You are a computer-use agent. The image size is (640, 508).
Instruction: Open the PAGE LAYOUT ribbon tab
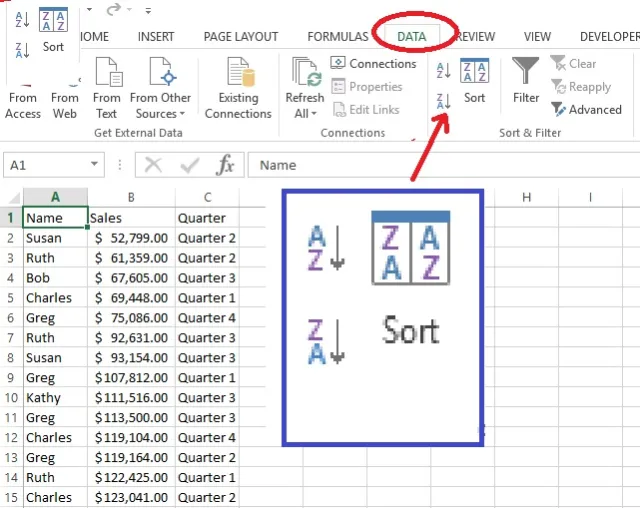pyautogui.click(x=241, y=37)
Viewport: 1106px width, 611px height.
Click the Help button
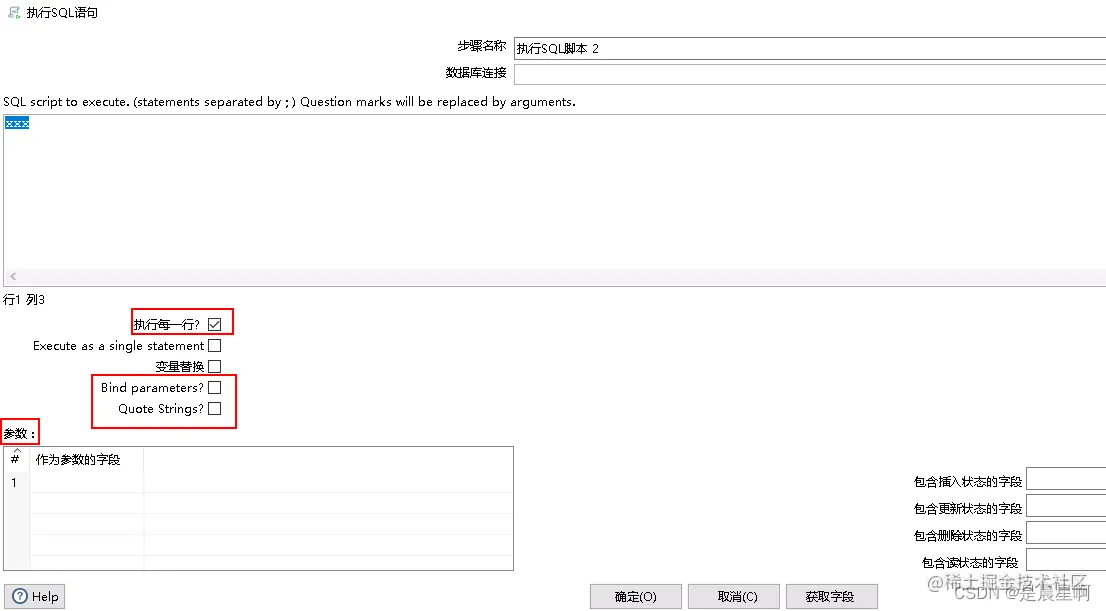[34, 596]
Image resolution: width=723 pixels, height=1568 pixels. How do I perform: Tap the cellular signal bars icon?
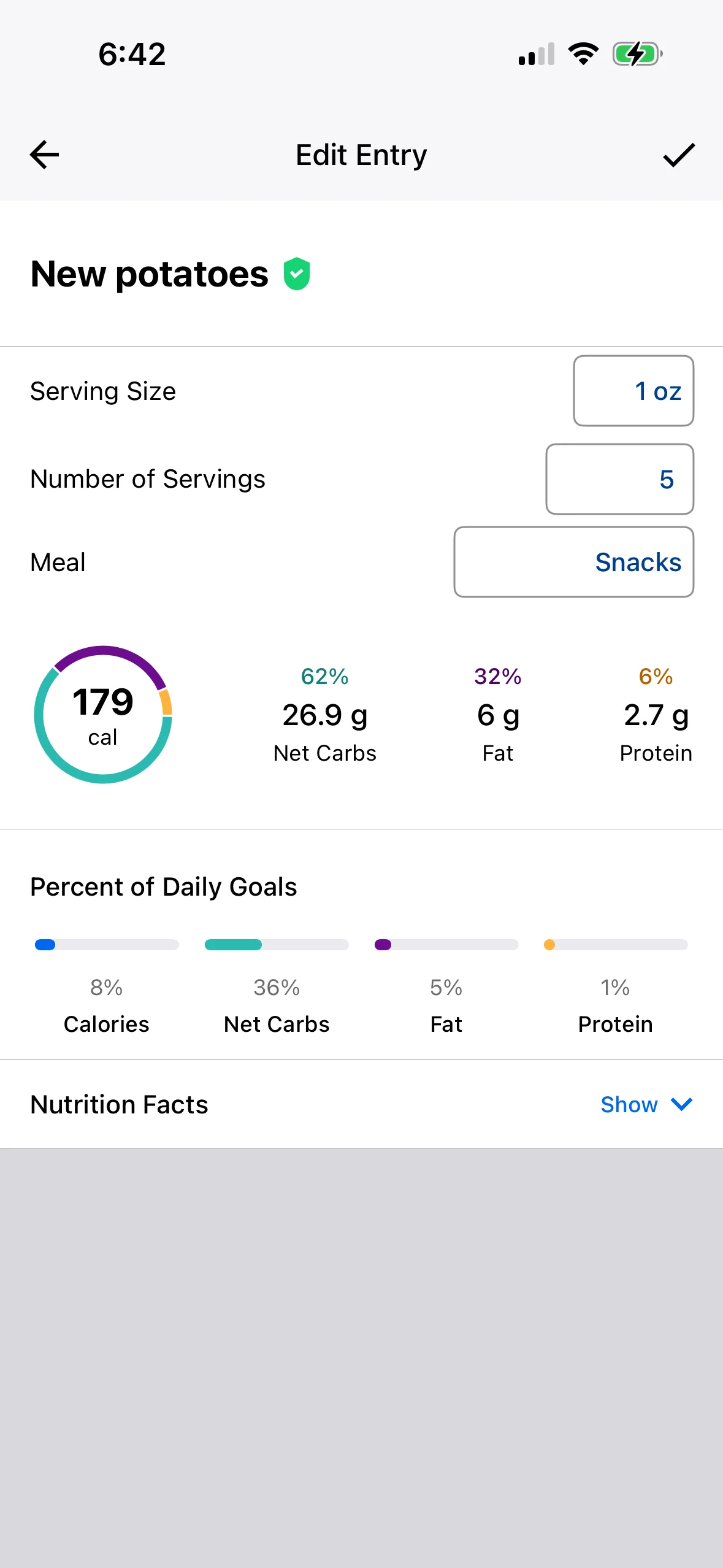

▶ _INSTRUCTIONS FOR THE TASK_
Produce the entries again, word for word, without any of their pictures.

▶ _RESPONSE TO THIS EXERCISE_
You are a computer-use agent. The image size is (640, 508).
Instruction: Open the PAGE LAYOUT ribbon tab
pyautogui.click(x=241, y=37)
Viewport: 1106px width, 611px height.
Click the Help button
[34, 596]
Image resolution: width=723 pixels, height=1568 pixels. How do I perform: Tap the cellular signal bars icon?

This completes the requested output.